Former l'homme social, ou former l'homme pour la société, sera donc diriger, vers un but utile à la société, la volonté de dominer qui se trouve dans son esprit, et qu'il veut exercer par son cœur ou par

ses sens.

Ainsi former l'esprit, sera diriger son ambition vers un but utile: former le cœur, sera diriger ses affections vers des objets permis: former les sens, sera diriger l'emploi de leur force, d'une manière avantageuse à la société.

Or, l'éducation domestique ne peut diriger l'émulation, les affections, ni l'emploi de la force, parce que l'enfant est seul ou avec ses frères, et que l'émulation suppose rivalité, les affections préférence, et l'emploi de la force supériorité et quelquefois combat.

Elle ne peut donc pas former l'esprit, diriger le cœur, perfectionner les sens pour l'utilité de la société : elle ne peut donc former l'homme social ;

elle ne convient donc pas à l'homme de la société.

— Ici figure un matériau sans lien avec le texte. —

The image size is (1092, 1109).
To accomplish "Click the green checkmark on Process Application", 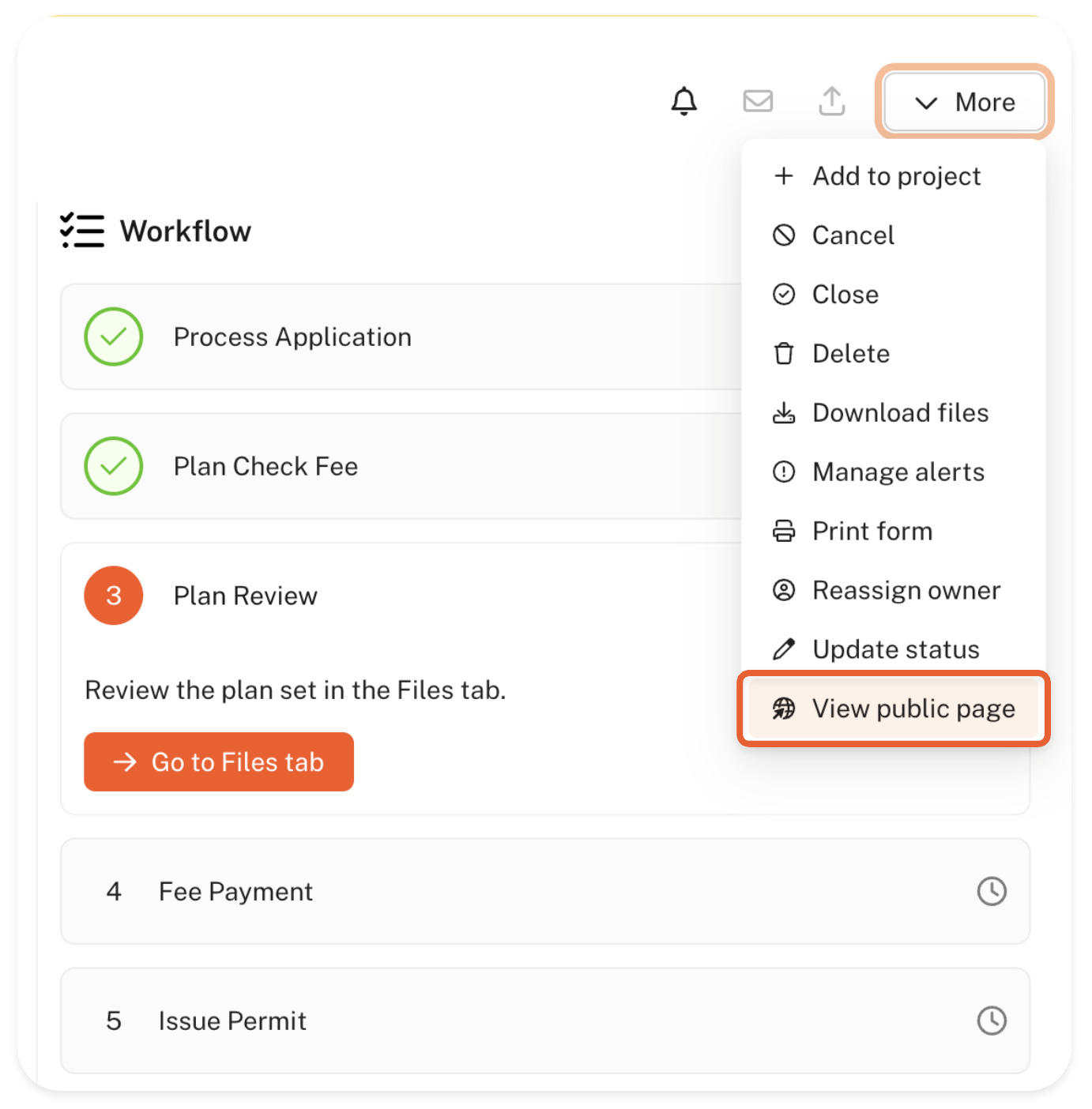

L'éducation domestique est dangereuse, parce que les enfans jugent leurs parens à l'âge auquel ils ne doivent que les aimer, et deviennent sévères avant que la raison leur ait appris à être indulgens; elle est dangereuse, parce que les parens, exigeans s'ils sont éclairés, foibles s'ils ne le sont pas, voient trop, ou ne voient pas assez les imperfections de leurs enfans, et contractent ainsi, pour toute leur vie, des préventions injustes, ou une mollesse déplorable: cette observation est extrêmement importante.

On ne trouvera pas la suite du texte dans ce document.